Trump responded as he typically does: with a Twitter thread.
“Few people know where they’ll be in two years from now, but I do, in the Great State of Alaska (which I love) campaigning against Senator Lisa Murkowski,” Trump wrote, noting that Murkowski voted against the GOP efforts to repeal the Affordable Care Act and opposed Brett Kavanaugh’s nomination to the Supreme Court.
“Get any candidate ready, good or bad, I don’t care, I’m endorsing. If you have a pulse, I’m with you!” the president concluded.
Trump’s response highlights the main reason the vast majority of Senate Republicans refuse to outwardly condemn his actions and statements, fearful that a presidential tweet could cost them in November.
But if history is any indication, unseating Murkowski could prove difficult. Murkowski, known for her independent streak, won the general election in 2010 as a write-in candidate after losing in the Republican primary to a conservative challenger — an extremely rare feat. Murkowski was appointed to the Senate in 2002 and was first elected to a full six-year term in 2004.
Trump’s posture this week has presented several challenges to Senate Republicans as they seek to distance themselves from his recent actions without provoking a response from him. After protesters were cleared from outside the White House so that Trump could participate in a photo-op on Monday night, several GOP senators came out against the move. They also openly criticized his tone and rhetoric in recent days as protests have engulfed the nation.
But Murkowski was the only Republican senator to fully endorse Mattis’ comments, which focused largely on Trump’s threat to deploy the military to American towns and cities to quell unruly protesters.
The GOP is still largely behind the president, an important barometer for an election year.
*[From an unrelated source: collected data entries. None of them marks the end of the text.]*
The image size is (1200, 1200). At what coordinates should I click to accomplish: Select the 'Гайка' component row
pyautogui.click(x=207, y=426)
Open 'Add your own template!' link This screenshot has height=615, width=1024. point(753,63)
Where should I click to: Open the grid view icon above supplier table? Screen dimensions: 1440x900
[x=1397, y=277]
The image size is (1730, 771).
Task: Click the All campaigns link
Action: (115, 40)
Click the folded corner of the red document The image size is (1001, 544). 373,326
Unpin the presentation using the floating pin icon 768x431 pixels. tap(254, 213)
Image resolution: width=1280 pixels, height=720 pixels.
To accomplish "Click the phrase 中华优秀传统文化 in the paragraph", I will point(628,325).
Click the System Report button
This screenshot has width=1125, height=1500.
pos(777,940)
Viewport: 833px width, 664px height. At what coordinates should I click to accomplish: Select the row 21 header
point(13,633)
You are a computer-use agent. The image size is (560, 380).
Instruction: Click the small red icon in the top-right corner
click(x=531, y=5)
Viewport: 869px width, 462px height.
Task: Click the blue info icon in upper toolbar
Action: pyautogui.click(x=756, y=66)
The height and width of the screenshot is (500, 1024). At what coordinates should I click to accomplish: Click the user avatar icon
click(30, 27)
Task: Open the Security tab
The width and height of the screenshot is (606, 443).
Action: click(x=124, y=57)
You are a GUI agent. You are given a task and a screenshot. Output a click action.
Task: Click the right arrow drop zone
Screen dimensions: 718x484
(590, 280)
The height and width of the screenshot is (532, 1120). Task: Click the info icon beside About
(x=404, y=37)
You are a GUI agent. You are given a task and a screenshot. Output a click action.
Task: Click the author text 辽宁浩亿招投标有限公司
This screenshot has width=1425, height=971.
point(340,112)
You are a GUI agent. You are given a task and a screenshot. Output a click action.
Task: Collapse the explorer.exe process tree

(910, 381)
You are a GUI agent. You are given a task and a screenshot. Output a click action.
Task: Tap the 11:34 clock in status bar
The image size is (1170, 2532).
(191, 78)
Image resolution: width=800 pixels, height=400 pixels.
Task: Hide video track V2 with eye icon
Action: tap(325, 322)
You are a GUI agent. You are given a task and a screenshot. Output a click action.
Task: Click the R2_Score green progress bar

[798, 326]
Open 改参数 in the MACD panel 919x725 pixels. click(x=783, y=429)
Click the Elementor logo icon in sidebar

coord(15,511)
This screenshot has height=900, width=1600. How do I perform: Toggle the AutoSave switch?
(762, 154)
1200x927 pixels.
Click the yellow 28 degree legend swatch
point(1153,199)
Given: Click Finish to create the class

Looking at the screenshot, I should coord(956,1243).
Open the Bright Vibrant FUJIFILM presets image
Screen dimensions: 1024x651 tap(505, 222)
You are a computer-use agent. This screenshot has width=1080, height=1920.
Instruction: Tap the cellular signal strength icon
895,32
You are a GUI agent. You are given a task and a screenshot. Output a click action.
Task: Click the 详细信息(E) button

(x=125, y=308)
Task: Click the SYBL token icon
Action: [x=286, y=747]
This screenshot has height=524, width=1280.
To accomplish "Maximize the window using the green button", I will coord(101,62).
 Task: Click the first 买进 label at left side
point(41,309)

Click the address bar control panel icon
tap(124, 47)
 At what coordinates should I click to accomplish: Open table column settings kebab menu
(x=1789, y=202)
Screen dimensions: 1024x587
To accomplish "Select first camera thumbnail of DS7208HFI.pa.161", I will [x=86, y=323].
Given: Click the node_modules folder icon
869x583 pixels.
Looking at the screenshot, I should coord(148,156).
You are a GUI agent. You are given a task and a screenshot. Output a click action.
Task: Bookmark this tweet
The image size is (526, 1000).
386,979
But Murkowski suggested that the party’s calculus could change.
“I felt like perhaps we are getting to a point where we can be more honest with the concerns that we might hold internally — and have the courage of our own convictions to speak up,” she said. “And so, I’m working as one individual to form the right words, knowing that these words really matter. So I appreciate General Mattis’ comments.”
Murkowski also noted that while she did not support Trump in 2016, she wants to maintain a relationship with the Trump White House to deliver resources for her state.
“I work hard to try to make sure that I’m able to represent my state well, that I’m able to work with any administration and any president,” Murkowski said. “He is our duly elected president. I will continue to work with him. I will continue to work with this administration. But I think right now, as we are all struggling to find ways to express the words that need to be expressed appropriately, questions about who I’m going to vote for, not going to vote for, I think are distracting at the moment.”